Now, ironically, our local Sears is closing due to sales probably lost to the return of placing ordering things like we used to do from them.
However, this time that air fryer is ordered from people placing their orders with a few taps on the phones that we carry in our pockets. And in 2 days or less, it’s sitting on our front porch in a cardboard box with a smiley face.
There’s no need to dial a rotary phone to the Sears ordering line and have the receiver propped to your shoulder while you stay on hold and cook spaghetti for dinner.

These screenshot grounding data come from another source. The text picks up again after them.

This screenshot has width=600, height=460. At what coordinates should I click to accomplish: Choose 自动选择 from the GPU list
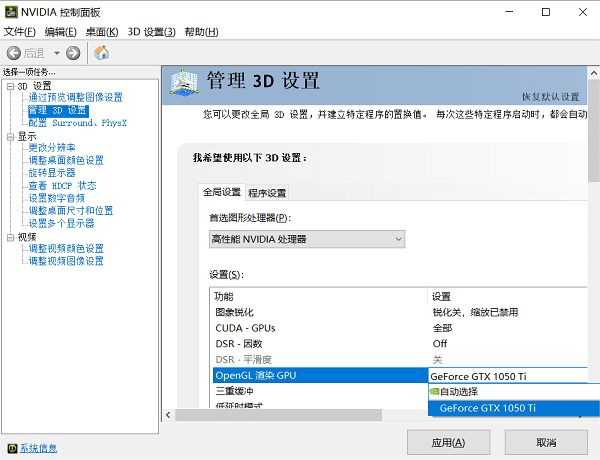click(x=459, y=392)
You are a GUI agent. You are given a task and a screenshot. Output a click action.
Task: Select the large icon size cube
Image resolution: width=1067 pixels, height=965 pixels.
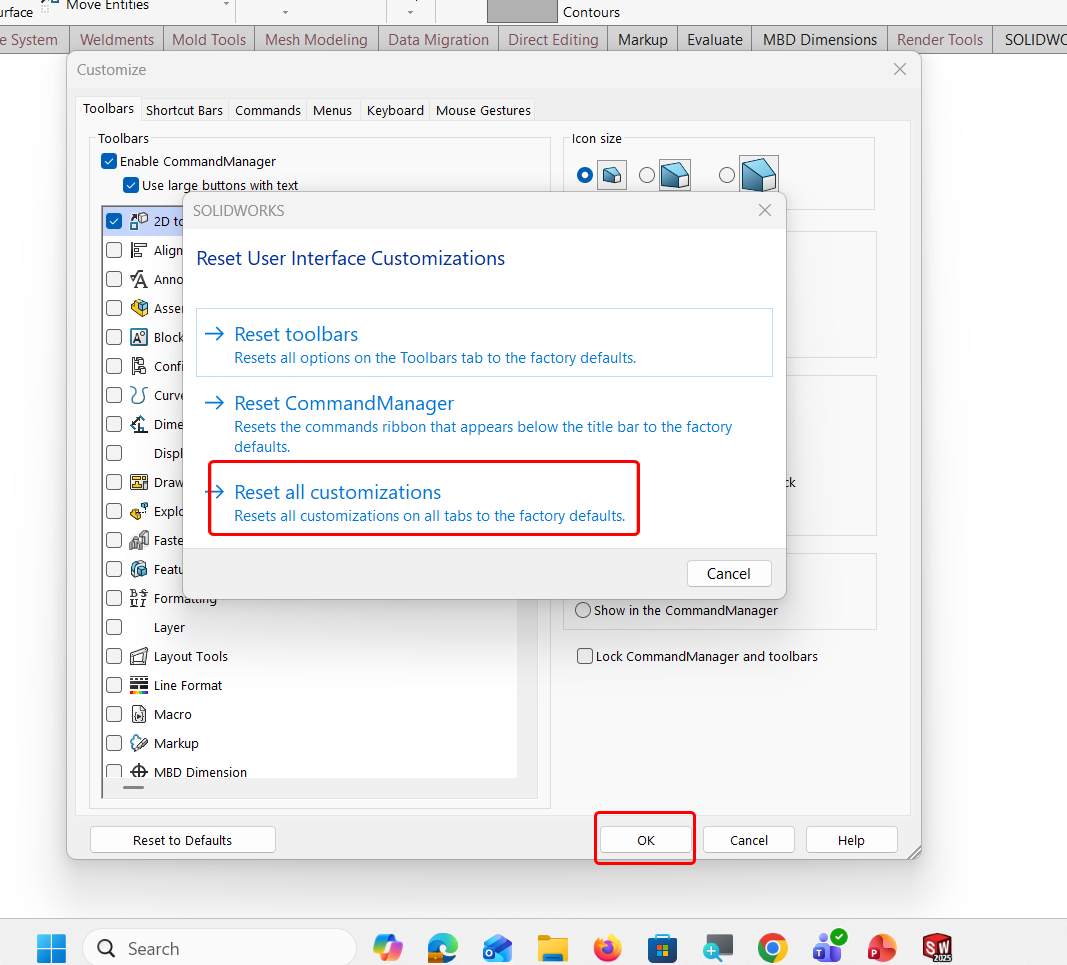coord(759,174)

Speaking of Italian food, although we personally didn’t go to Baudo’s restaurant hardly ever, it wasn’t because it was bad. It just never really came up in choices when we were mulling over places to have dinner. Great food. Nice place. Not inconvenient to get to. Just kinda fell off the places to go eat and for no good reason either.
Jackson, Tennessee will miss these two establishments, for sure.

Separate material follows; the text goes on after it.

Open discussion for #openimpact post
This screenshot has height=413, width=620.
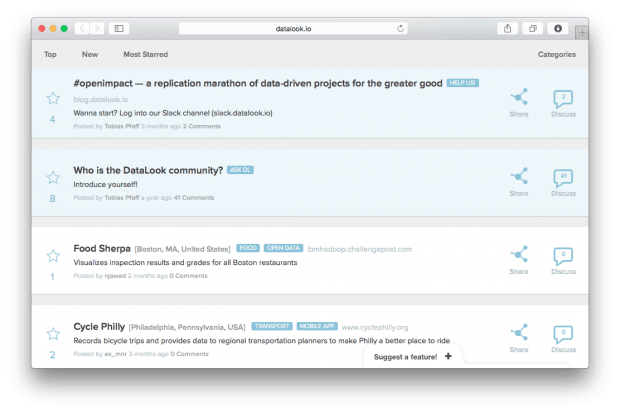click(563, 97)
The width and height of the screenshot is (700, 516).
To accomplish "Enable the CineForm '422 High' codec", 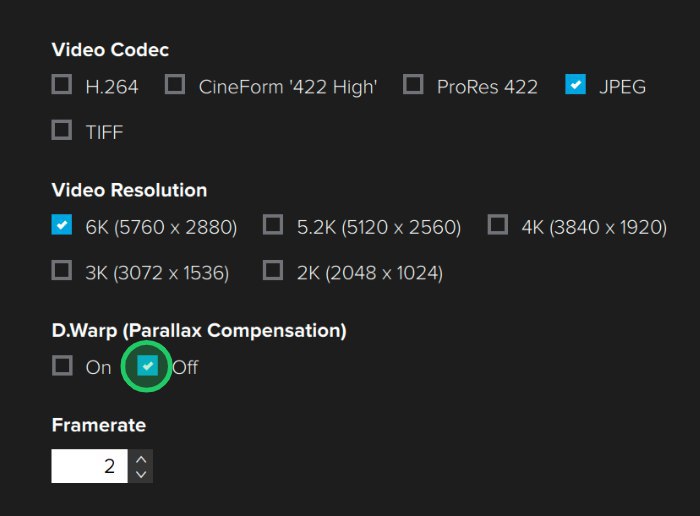I will pyautogui.click(x=175, y=84).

Much like when Woolworths closed downtown and moved to the Old Hickory mall, my friends, the times….
they are a-changing.
It’s called ‘progress’ and we are obliged to roll with this said progress lest we still be counting the rings to decide if it’s a phone call to our house or the Bowman’s house up the street.
That’s the best that I can tell about it,
~Mark
I have So many great memories of Sears throughout my childhood. Do you remember the candy counter and buying candy by the pound and the lunch counter in the back? Great read Mark!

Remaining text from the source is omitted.